Die Internet-Überwachung in Großbritannien ist hauptsächlich im Gesetz "Regulation of Investigatory Powers Act" (RIPA) geregelt, welches sicherstellen soll, daß Überwachung im Internet die Ausnahme und nicht die Regel wird. Offensichtlich ist das Gesetz gescheitert. Da die meisten Internetaktivitäten briitischer Benutzer technisch bedingt als international betrachtet werden, kann die Kommunikation unter Berufung auf Paragraph 8(4) RIPA von der GCHQ abgehört, gespeichert und ausgewertet werden.

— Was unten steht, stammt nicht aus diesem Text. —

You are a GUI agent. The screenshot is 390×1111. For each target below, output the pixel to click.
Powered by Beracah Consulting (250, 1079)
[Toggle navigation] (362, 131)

Die Befugnisse, im Rahmen des TEMPORA-Programms zu überwachen, scheinen als eine Art kontinuierlicher Blankoscheck ausgestellt zu sein. Darüberhinaus ist anzunehmen, daß die gewonnenen Informationen Partnergeheimdiensten wie der NSA frei zugänglich gemacht werden. Dies ist vergleichbar mit dem umfänglichen Abfangen, Speichern, Auswerten, Kopieren und dem Zugänglichmachen für die Geheimdienste der Welt von allen durch Großbritannien geleiteten Briefsendungen unter dem bloßen Vorwand der nationalen Sicherheit.

Zur Zeit der Verabschiedung des RIPA war den Gesetzgebern nicht klar, ob Internetverbindungen in brauchbarer Art und Weise abgehört werden können. Ganz sicher gab es kein öffentliches Bewußtsein für die weitreichenden Folgen der Befugnisse, die den Geheimdiensten durch das Gesetz gewährt wurden.

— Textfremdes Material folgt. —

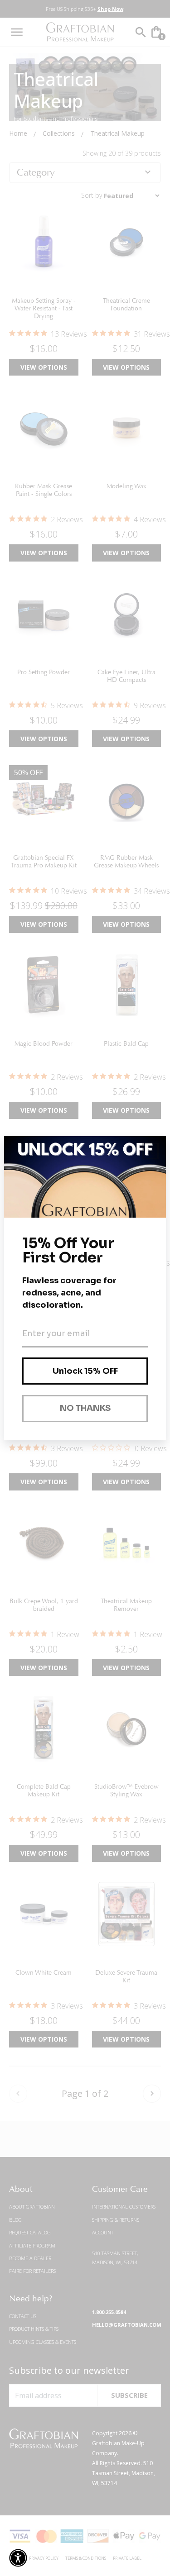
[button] (18, 2558)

Ähnlich verhält es sich mit dem US-Pendant des Spähprogramms unter dem Namen PRISM, in dessen auch für den GCHQ verfügbaren Datensammlung sich ebenfalls Spuren der Internetaktivitäten vieler EU-Bürger wiederfinden. Bis zu den Veröffentlichungen war den britischen Aufsichtsbehörden diese Praxis gänzlich unbekannt. Die wichtigste dieser Behörden, das Parliamentary Intelligence and Security Committee, vergleichbar mit dem deutschen Parlamentarischen Kontrollgremium, stellte dem Programm nach nur kurzer Untersuchung innerhalb weniger Wochen einen Persilschein aus.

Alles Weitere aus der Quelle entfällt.